▶ _PROBLEM TO WORK ON_:
Below are the entries; determine how many of their lines contain the string "computer" and give that figure alone.

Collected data
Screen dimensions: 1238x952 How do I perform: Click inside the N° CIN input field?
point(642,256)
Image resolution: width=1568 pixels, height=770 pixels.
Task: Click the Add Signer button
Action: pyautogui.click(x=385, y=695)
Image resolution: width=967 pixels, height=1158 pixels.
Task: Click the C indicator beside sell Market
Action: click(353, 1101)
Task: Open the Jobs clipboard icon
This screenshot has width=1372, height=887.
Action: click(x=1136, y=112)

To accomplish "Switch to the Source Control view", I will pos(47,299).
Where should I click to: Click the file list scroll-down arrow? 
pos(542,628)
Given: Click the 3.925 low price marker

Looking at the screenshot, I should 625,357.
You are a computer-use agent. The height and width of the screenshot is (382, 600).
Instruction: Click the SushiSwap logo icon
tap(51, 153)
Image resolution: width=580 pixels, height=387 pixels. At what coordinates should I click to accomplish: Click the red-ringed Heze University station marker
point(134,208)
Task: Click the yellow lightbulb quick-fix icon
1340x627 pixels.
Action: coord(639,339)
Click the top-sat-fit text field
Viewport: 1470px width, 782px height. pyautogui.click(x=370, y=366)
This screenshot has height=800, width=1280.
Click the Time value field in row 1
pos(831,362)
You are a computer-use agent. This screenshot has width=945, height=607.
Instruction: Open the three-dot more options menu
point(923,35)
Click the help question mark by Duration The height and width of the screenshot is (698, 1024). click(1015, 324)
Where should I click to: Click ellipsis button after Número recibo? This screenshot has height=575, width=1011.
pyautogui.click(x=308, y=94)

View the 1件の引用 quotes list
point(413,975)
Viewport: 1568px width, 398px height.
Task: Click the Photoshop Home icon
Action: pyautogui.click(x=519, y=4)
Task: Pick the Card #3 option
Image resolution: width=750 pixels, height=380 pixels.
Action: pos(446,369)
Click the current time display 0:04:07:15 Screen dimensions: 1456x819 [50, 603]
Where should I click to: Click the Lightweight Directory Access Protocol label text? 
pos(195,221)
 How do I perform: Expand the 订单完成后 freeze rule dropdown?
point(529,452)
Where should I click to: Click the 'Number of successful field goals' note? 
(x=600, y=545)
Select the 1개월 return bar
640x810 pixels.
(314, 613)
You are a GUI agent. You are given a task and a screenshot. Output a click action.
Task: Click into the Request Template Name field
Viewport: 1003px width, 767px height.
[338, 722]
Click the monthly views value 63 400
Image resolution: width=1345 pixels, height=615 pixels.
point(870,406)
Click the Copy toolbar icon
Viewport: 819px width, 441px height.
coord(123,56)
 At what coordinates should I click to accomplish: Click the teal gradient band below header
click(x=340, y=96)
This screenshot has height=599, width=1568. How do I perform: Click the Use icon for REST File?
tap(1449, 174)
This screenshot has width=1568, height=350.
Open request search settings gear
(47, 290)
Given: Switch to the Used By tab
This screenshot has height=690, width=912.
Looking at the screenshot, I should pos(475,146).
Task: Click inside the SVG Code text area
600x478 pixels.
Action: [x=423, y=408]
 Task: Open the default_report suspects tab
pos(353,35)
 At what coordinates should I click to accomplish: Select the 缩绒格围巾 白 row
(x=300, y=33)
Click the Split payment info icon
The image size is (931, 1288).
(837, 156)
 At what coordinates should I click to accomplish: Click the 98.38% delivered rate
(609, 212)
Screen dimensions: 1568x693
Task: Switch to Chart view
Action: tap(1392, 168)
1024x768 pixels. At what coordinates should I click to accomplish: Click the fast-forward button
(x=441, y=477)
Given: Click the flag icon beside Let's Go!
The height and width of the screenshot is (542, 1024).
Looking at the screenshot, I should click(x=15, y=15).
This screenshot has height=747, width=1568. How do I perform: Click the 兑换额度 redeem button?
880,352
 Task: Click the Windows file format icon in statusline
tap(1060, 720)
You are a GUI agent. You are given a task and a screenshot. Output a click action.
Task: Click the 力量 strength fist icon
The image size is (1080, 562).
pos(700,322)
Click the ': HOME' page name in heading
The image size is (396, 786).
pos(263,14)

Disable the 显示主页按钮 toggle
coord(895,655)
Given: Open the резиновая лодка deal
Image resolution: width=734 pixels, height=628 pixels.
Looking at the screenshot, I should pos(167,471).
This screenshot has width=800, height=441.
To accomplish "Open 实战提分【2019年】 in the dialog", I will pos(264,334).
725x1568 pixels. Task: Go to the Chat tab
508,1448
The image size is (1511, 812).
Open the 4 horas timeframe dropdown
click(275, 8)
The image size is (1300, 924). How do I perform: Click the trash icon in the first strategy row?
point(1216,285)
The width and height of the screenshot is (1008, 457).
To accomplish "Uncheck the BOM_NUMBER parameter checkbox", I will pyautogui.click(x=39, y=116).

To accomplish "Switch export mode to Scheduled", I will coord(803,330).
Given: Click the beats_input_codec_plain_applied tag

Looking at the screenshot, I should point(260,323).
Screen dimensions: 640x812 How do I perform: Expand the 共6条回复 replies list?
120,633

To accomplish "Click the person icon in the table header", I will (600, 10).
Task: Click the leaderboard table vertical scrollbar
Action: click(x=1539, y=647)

▶ _PROBLEM SOLUTION_:
2